Expression of ATM is associated with both good and poor responses to DNA-damaging chemotherapy, so Hai Jiang, H. Christian Reinhardt and colleagues used short hairpin RNAs to knock down the expression of ATM in HrasV12-immortalized mouse embryonic fibroblasts (MEFs) that had an intact or a defective p53 pathway to assess sensitivity to chemotherapy. MEFs that lacked both an intact p53 pathway and ATM had a higher rate of apoptosis in response to cisplatin or doxorubicin than MEFs that lacked ATM but had a functional p53 pathway. Similar results were obtained when the ATM substrate checkpoint kinase 2 (
Chek2
) was knocked down in MEFs and when Atm was knocked down in E μ –Myc;Trp53−/− and E μ –Myc;Trp53+/+ mouse models of lymphoma. What is the molecular basis for this differential response? The authors found that in cells with an intact p53 pathway the loss of ATM prevented p53-mediated transcription of the pro-apoptotic genes
Puma
and
Noxa
but did not affect the transcription of
Cdkn1a
, which encodes the cyclin-dependent kinase inhibitor p21. MEFs that lacked Trp53 but expressed ATM went into cell cycle arrest in response to DNA damage, but underwent 'mitotic catastrophe' if both ATM and p53 were absent. The authors suggest that, in cells with intact p53, ATM is required for an effective induction of apoptosis in response to DNA damage but ATM is not required for p53-mediated cell cycle arrest. In the absence of p53, ATM can induce a G2 arrest in response to DNA damage, but this checkpoint is lost in p53- and ATM-deficient cells, allowing the cells to enter mitosis with damaged DNA, resulting in cell death.

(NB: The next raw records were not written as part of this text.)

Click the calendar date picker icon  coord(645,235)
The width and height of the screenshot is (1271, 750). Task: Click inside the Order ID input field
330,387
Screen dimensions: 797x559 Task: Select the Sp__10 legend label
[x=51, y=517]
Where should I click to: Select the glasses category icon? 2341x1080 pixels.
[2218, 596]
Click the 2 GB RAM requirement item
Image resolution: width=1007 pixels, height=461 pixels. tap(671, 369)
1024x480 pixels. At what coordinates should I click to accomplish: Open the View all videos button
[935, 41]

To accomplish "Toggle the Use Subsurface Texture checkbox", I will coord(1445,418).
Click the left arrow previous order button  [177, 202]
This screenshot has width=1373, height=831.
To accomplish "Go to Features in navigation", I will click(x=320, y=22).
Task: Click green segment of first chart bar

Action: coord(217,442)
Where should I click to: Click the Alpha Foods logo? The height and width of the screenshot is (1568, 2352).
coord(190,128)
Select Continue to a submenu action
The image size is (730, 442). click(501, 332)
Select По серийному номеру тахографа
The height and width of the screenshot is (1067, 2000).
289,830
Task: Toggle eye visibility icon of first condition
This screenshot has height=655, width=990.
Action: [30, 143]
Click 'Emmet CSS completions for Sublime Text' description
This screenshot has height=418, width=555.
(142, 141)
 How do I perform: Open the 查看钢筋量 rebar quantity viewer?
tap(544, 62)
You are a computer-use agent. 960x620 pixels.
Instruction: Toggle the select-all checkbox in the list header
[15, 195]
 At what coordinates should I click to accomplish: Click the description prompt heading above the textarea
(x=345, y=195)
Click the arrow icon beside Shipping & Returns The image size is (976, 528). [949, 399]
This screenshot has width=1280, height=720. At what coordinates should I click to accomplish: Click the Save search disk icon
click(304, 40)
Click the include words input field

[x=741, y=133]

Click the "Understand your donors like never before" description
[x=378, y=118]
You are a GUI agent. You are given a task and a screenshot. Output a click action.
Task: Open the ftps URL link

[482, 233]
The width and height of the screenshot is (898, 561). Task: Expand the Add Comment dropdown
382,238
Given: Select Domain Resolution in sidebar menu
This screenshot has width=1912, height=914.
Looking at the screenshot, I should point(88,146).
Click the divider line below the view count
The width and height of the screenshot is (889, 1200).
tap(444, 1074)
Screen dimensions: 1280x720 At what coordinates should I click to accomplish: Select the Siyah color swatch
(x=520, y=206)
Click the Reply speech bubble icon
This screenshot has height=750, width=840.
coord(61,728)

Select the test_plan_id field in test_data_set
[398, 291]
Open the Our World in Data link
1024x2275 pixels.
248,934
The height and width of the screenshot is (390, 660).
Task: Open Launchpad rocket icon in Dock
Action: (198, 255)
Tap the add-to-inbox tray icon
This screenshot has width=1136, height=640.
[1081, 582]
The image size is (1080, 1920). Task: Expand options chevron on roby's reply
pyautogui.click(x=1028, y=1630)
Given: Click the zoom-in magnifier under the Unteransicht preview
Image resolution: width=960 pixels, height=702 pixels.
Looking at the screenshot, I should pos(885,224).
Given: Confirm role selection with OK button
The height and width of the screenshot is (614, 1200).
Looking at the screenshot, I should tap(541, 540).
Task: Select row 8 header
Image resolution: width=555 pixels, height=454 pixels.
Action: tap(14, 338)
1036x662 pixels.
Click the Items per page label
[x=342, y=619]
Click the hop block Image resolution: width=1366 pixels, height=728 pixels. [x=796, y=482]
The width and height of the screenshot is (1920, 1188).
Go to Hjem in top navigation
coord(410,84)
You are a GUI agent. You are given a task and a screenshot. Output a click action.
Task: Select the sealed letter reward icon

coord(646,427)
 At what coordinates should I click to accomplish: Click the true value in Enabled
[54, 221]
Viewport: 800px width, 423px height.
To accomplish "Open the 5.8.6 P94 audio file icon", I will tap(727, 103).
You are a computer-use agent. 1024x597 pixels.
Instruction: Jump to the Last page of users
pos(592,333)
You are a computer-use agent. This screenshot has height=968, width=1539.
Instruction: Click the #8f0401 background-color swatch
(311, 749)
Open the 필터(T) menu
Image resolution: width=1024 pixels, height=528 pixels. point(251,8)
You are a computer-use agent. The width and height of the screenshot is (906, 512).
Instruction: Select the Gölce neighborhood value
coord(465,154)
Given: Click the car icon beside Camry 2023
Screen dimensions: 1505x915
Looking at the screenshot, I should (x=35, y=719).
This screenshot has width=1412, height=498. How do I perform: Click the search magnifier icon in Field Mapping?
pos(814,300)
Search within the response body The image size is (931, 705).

Previous publications have indicated that the loss of ATM affects homologous recombination-mediated double-strand break repair but has less of an effect on the non-homologous end joining (NHEJ) repair pathway, indicating that cells without ATM are reliant on NHEJ. DNA protein kinase catalytic subunit (DNA-PKcs) is required for efficient NHEJ, and the authors were able to show that inhibition of DNA-PKcs in ATM-deficient but p53-wild-type MEFs induced sensitivity to doxorubicin.